The Numerics module includes support for:

  • 1D, 2D and 3D FFTs that leverage SIMD vector instructions.
  • Limited memory BFGS optimization
  • b-Splines
  • Erf and Erfc
  • Tensor recursions

L-BFGS Optimization

The limited-memory Broyden-Fletcher-Goldfarb-Shanno (L-BFGS) algorithm is appropriate for large-scale multidimensional unconstrained optimization problems.
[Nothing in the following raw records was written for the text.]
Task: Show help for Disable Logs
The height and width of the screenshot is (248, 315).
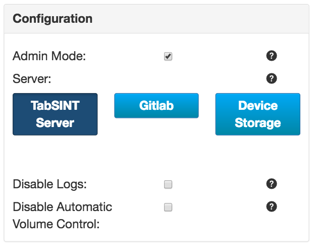Action: click(272, 184)
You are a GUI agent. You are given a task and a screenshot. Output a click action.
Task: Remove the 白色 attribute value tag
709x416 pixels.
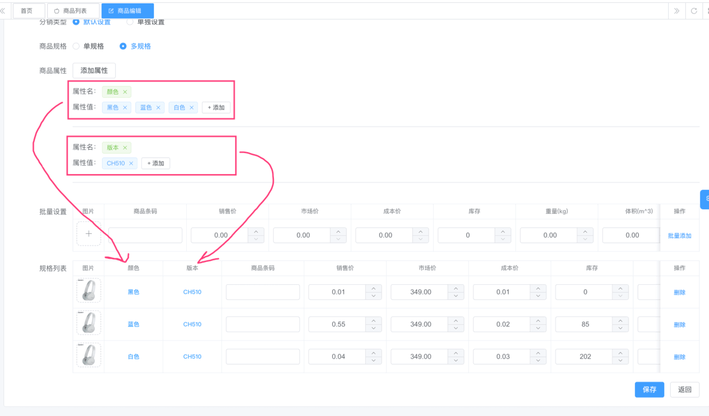pyautogui.click(x=192, y=108)
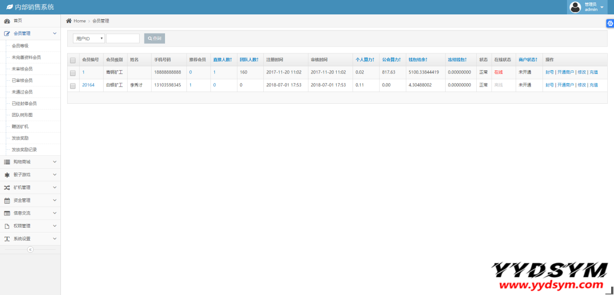
Task: Check the checkbox for member 1
Action: point(73,73)
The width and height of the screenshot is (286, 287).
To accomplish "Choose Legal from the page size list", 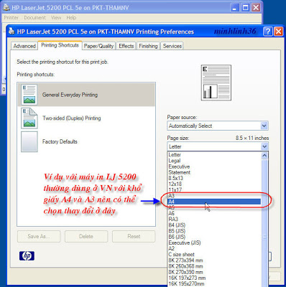I will click(x=175, y=161).
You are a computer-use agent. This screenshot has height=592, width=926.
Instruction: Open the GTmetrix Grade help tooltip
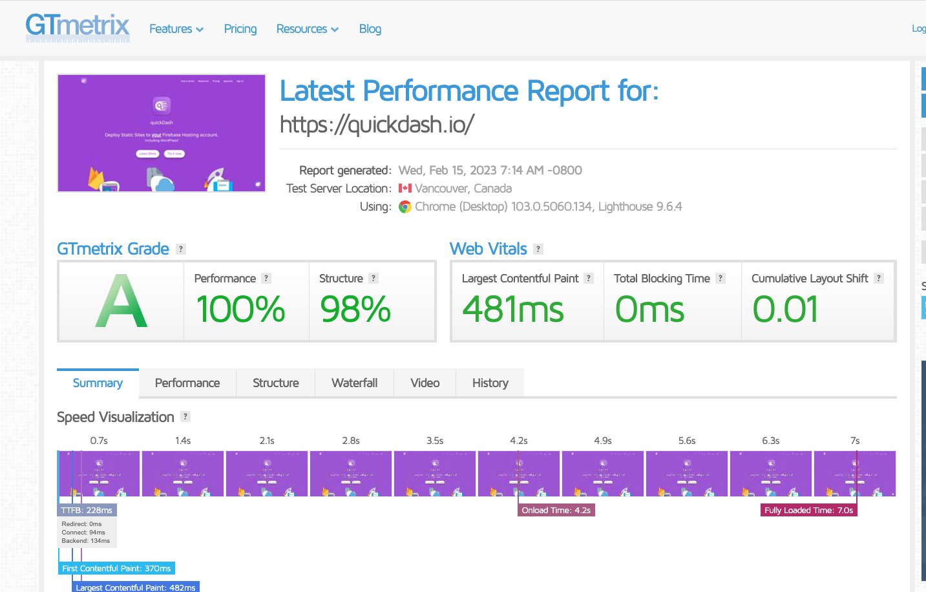(x=181, y=248)
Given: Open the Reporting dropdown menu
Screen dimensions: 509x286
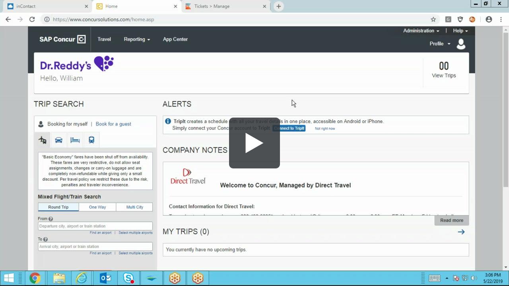Looking at the screenshot, I should tap(136, 39).
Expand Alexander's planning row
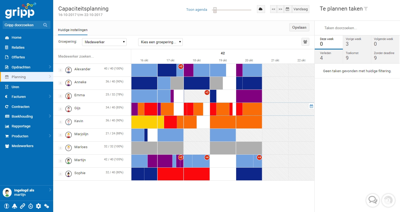The height and width of the screenshot is (212, 400). 60,69
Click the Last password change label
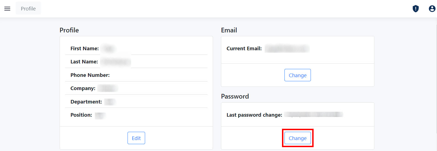The width and height of the screenshot is (437, 151). coord(254,115)
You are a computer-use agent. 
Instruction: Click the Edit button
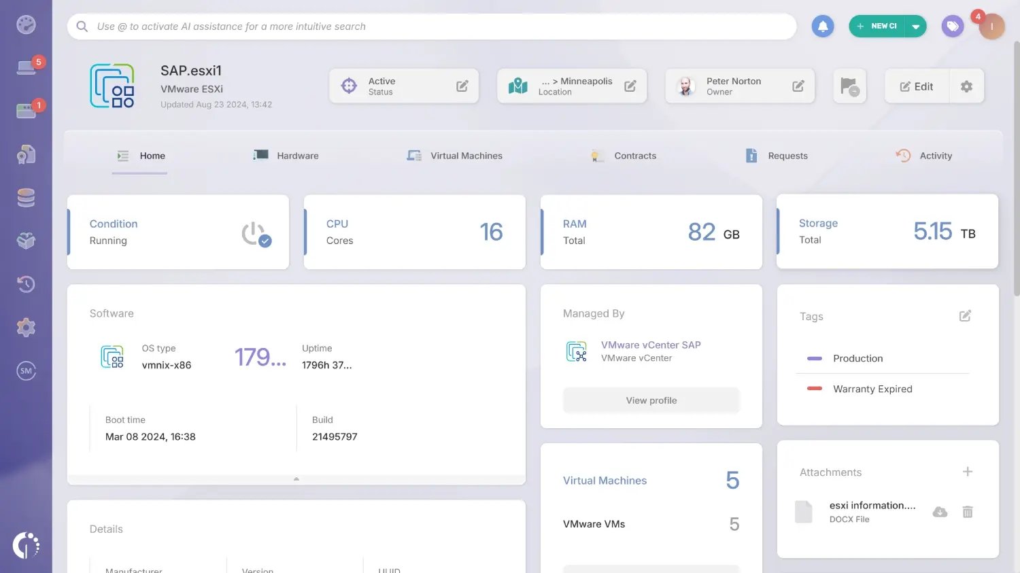tap(916, 86)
It is derived from Robert Dodier's Java translation of orignal FORTRAN code by Jorge Nocedal.

Fast Fourier Transformation

The FFT classes implement:

  • 1D Real to Complex
  • 1D Complex to Complex
  • 3D Real to Complex
  • 3D Complex to Complex
  • 3D Real to Complex Convolutions
  • 3D Complex to Complex Convolutions

The 1D methods compute the FFT of real or complex, double precision data of arbitrary length n using a mixed radix method that has special methods to handle factors of [2, 3, 4, 5, 6, 7] and a general method for larger prime factors.

The 3D methods are serial or SMP parallel. The convolutions are designed for the reciprocal space portion of Particle Mesh Ewald summation.
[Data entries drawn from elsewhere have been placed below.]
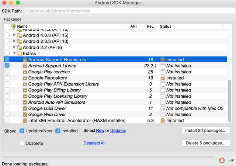Collapse the Extras tree section
The height and width of the screenshot is (166, 236).
pyautogui.click(x=14, y=53)
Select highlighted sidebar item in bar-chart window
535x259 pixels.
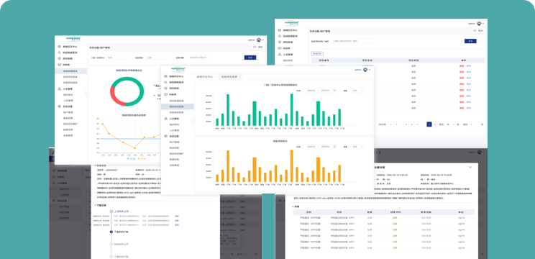(178, 106)
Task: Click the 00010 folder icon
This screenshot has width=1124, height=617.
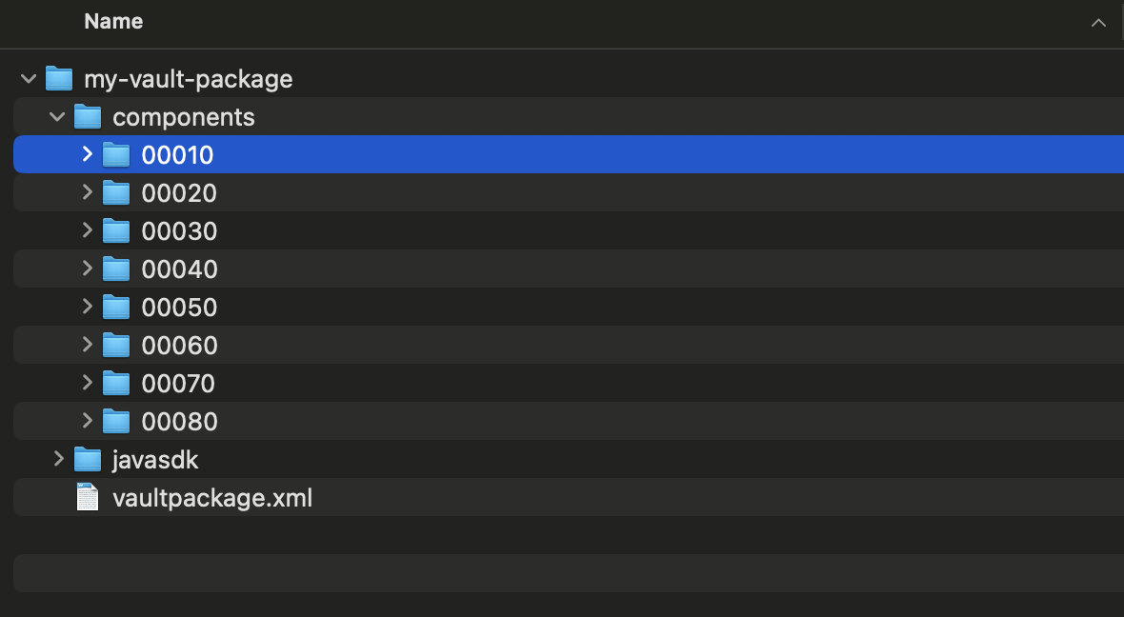Action: [115, 154]
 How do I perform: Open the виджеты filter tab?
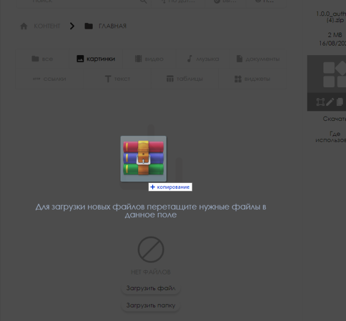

Selected timing results comparing FFTW and FFX on MacOS with an Apple M2 Max CPU (FFTW 3.3.10) are shown below for 3D double precision C2C round-trip FFTs.

Size Library Threads Operation Time (sec)
64×64×64 FFTW 1 Forward + Reverse FFT 0.005549
FFTW 8 Forward + Reverse FFT 0.001469
FFX 8 Forward + Reverse FFT 0.001022
FFX 8 Convolution 0.000867
128×128×128 FFTW 1 Forward + Reverse FFT 0.056120
FFTW 8 Forward + Reverse FFT 0.010322
FFX 8 Forward + Reverse FFT 0.009983
FFX 8 Convolution 0.008273
256×256×256 FFTW 1 Forward + Reverse FFT 0.633118
FFTW 8 Forward + Reverse FFT 0.155233
FFX 8 Forward + Reverse FFT 0.106308
FFX 8 Convolution 0.083182

Note that for FFX, the convolution operation is faster than the sum of individual Forward + Reverse FFTs due to eliminating two 3D matrix transpose operations.